For its first 39 years, the main ICES organizer was the Society of Automotive Engineers; from 2010 through 2013, the American Institute of Aeronautics and Astronautics filled the role of main organizer, supported by American Institute of Chemical Engineers, American Society of Mechanical Engineers and ICES International Committee. Starting in 2014, the conference became an independent entity that was organized by Texas Tech University. in 2014 and 2015. In 2016, the conference became independent with its own website at http://www.ices.space whilst AIAA, AIChE, ASME, and the ICES International Committee continue organizing the conference sessions. As of 2024, ICES is organized by the ICES Steering Committee and five technical committees, with financial support coming from the sponsorship of several private companies.

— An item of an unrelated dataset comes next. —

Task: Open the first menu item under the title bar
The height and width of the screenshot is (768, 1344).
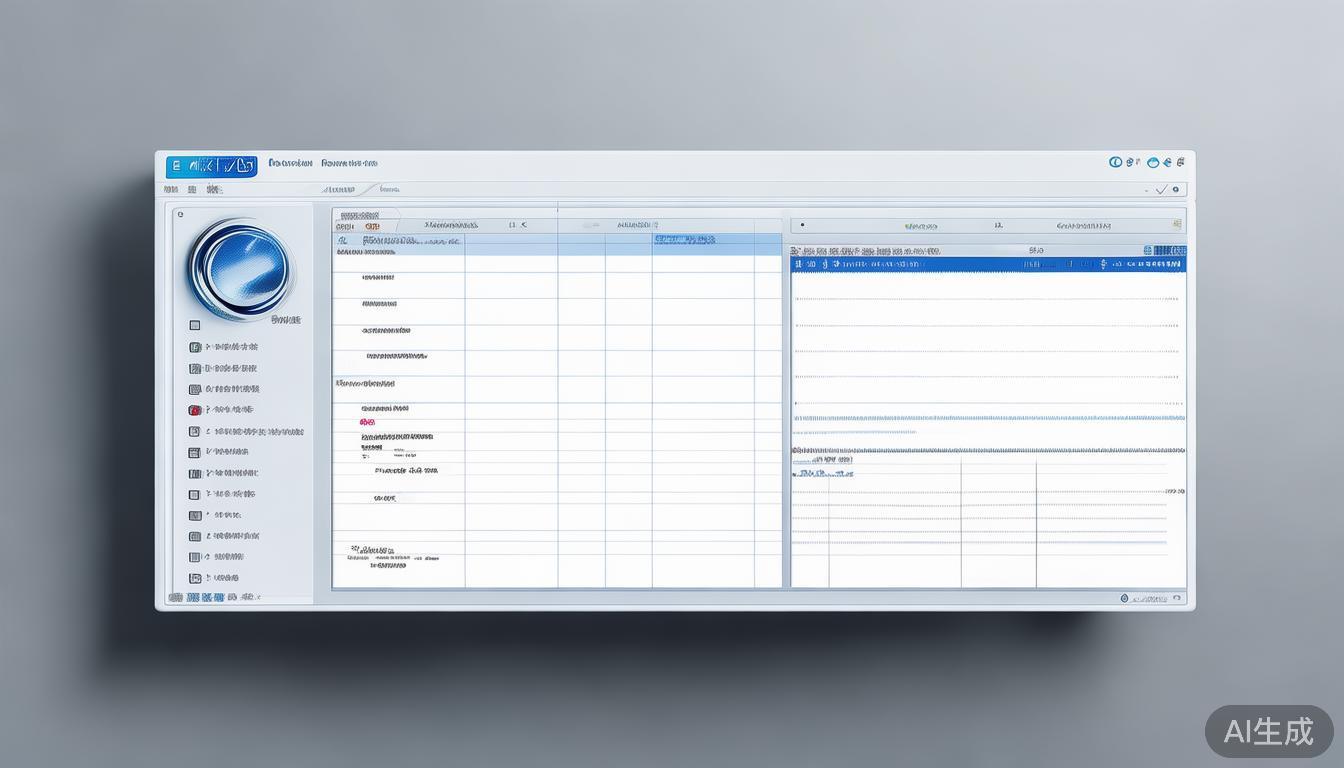Action: [x=171, y=189]
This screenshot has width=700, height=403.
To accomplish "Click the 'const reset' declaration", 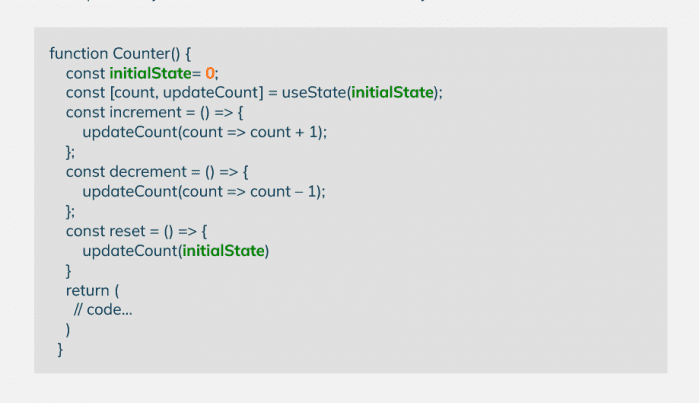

Papers presented at ICES are published every year in the conference proceedings, from 1971 to 2009 by SAE, then from 2010 to 2013 by AIAA. These papers are available and searchable online respectively at the SAE and AIAA websites. Since 2014, proceedings, hosted by Texas Tech University, are publicly accessible from the ICES conference website.

==Conference locations==

The conference is located primarily in the United States, and was located exclusively on the west coast of the US for its first 19 years. Since 1994, the conference has taken place in Europe roughly once every five years.

| Year | Location |
|---|---|
| 1971 | San Francisco, California |
| 1972 | San Diego, California |
| 1973 | San Diego, California |
| 1974 | Seattle, Washington |
| 1975 | San Francisco, California |
| 1976 | San Diego, California |
| 1977 | San Francisco, California |
| 1978 | San Francisco, California |
| 1979 | San Francisco, California |
| 1980 | San Diego, California |
| 1981 | San Francisco, California |
| 1982 | San Diego, California |
| 1983 | San Francisco, California |
| 1984 | San Diego, California |
| 1985 | San Francisco, California |
| 1986 | San Diego, California |
| 1987 | Seattle, Washington |
| 1988 | San Francisco, California |
| 1989 | San Diego, California |
| 1990 | Williamsburg, Virginia |
| 1991 | San Francisco, California |
| 1992 | Seattle, Washington |
| 1993 | Colorado Springs, Colorado |
| 1994 | Friedrichshafen, Germany |
| 1995 | San Diego, California |
| 1996 | Monterey, California |
| 1997 | Lake Tahoe, Nevada |
| 1998 | Danvers, Massachusetts |
| 1999 | Denver, Colorado |
| 2000 | Toulouse, France |
| 2001 | Orlando, Florida |
| 2002 | San Antonio, Texas |
| 2003 | Vancouver, British Columbia, Canada |
| 2004 | Colorado Springs, Colorado |
| 2005 | Rome, Italy |
| 2006 | Norfolk, Virginia |
| 2007 | Chicago, Illinois |
| 2008 | San Francisco, California |
| 2009 | Savannah, Georgia |
| 2010 | Barcelona, Spain |
| 2011 | Portland, Oregon |
| 2012 | San Diego, California |
| 2013 | Vail, Colorado |
| 2014 | Tucson, Arizona |
| 2015 | Bellevue, Washington |
| 2016 | Vienna, Austria |
| 2017 | Charleston, South Carolina |
| 2018 | Albuquerque, New Mexico |
| 2019 | Boston, Massachusetts |
| 2020 | postponed to 2021 |
| 2021 | Virtual |
| 2022 | St. Paul, Minnesota |
| 2023 | Calgary, Alberta, Canada |
| 2024 | Louisville, Kentucky |
| 2025 | Prague, Czech Republic |
| 2026 | Rio Grande, Puerto Rico |

==Organization==
The ICES conference is organized by the following committees:
- ICES Steering Committee
- AIAA Life Sciences and Systems Technical Committee (AIAA-LS&S)
- ECLSS and ISRU Committee (EIC, formerly AIChE Environmental Systems Committee)
- ICES Crew Systems Technical Committee (ICS, formerly ASME Crew Systems Technical Committee)
- ICES Thermal and Environmental Control Systems Committee (TECS, initially SAE Committee SC 9, Spacecraft Environmental Control and Life Support Systems, then SAE Space Environmental Systems Committee, then AIAA Space Environmental Systems Program Committee)
- ICES International Committee (IIC)
Initially the conference was co-organized also by the AsMA Life Sciences and Biomedical Engineering Branch Executive Committee, now discontinued.